▸ **Items from a dataset**

<<<<

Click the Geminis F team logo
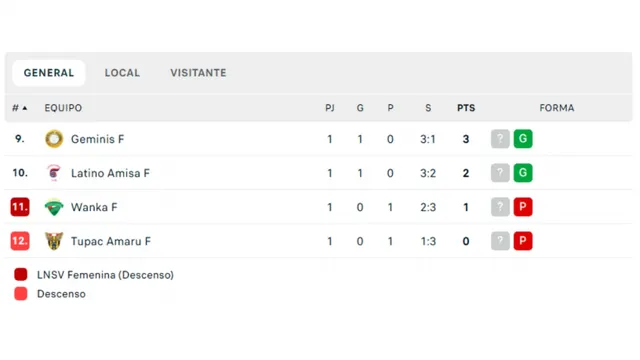Image resolution: width=640 pixels, height=360 pixels. pyautogui.click(x=54, y=139)
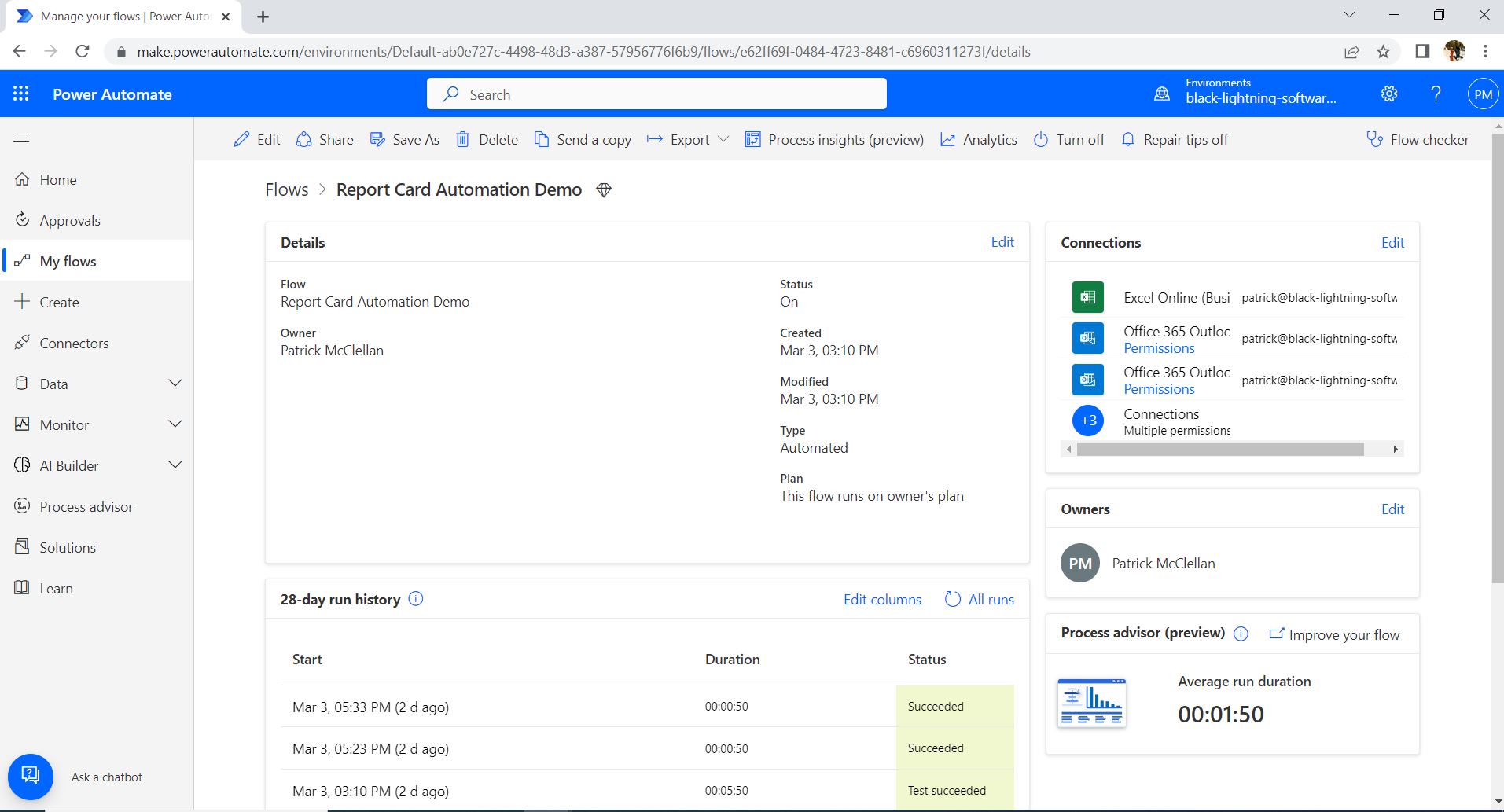1504x812 pixels.
Task: Go to My flows in sidebar
Action: (68, 262)
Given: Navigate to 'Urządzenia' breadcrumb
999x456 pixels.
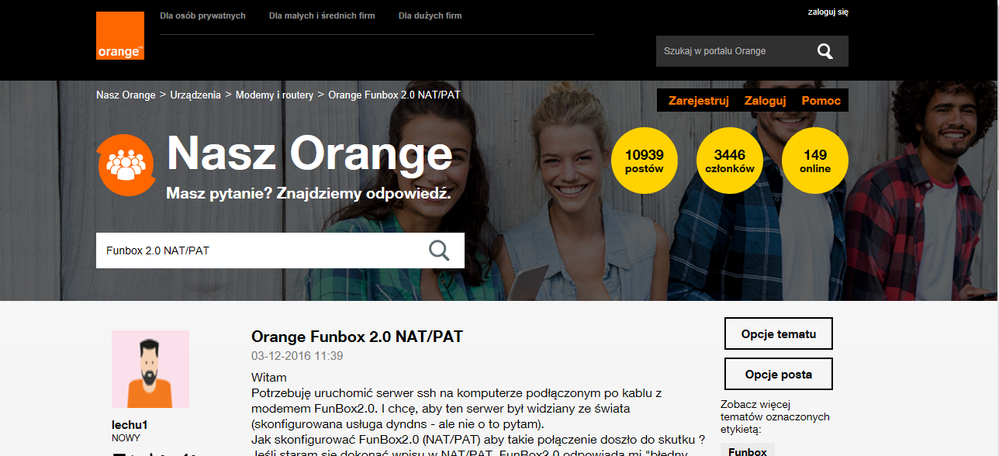Looking at the screenshot, I should tap(195, 95).
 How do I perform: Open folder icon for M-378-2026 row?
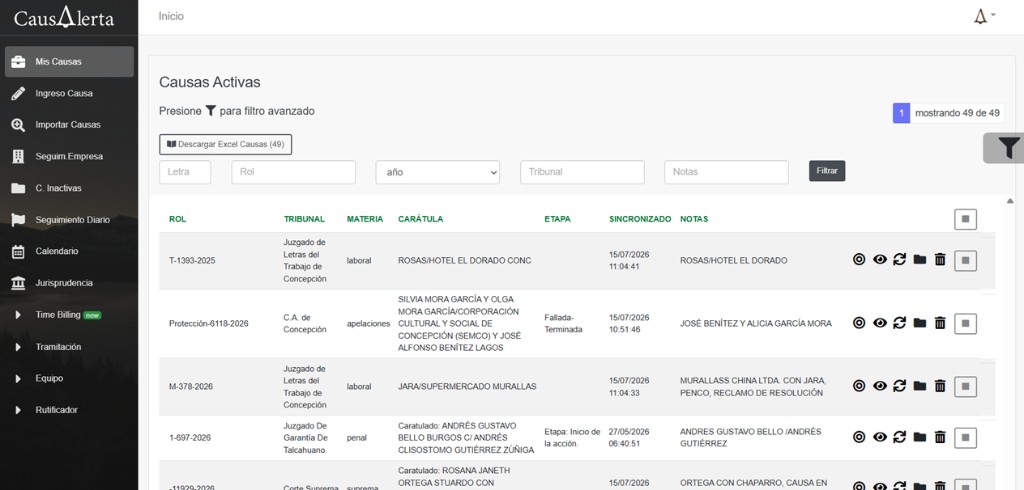[920, 386]
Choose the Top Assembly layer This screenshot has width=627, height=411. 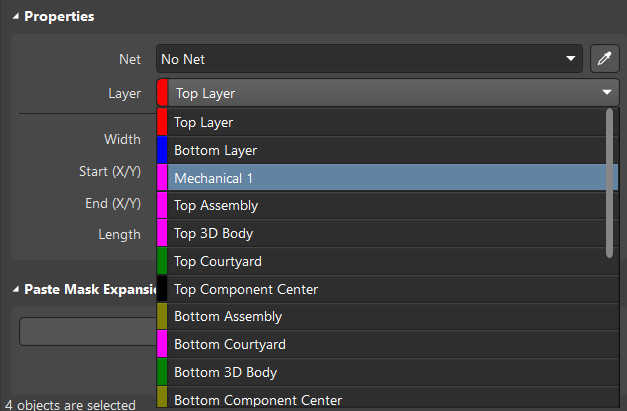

>>>>

▸ **WORK ITEM**
Leaving aside the images, write out every entry above exactly.

▸ **EXERCISE RESPONSE**
Click the Geminis F team logo
Image resolution: width=640 pixels, height=360 pixels. pyautogui.click(x=54, y=139)
1504x812 pixels.
Task: Go to My flows in sidebar
Action: (68, 262)
Given: Navigate to 'Urządzenia' breadcrumb
999x456 pixels.
Looking at the screenshot, I should tap(195, 95).
 How do I perform: Open folder icon for M-378-2026 row?
[920, 386]
Choose the Top Assembly layer This screenshot has width=627, height=411. 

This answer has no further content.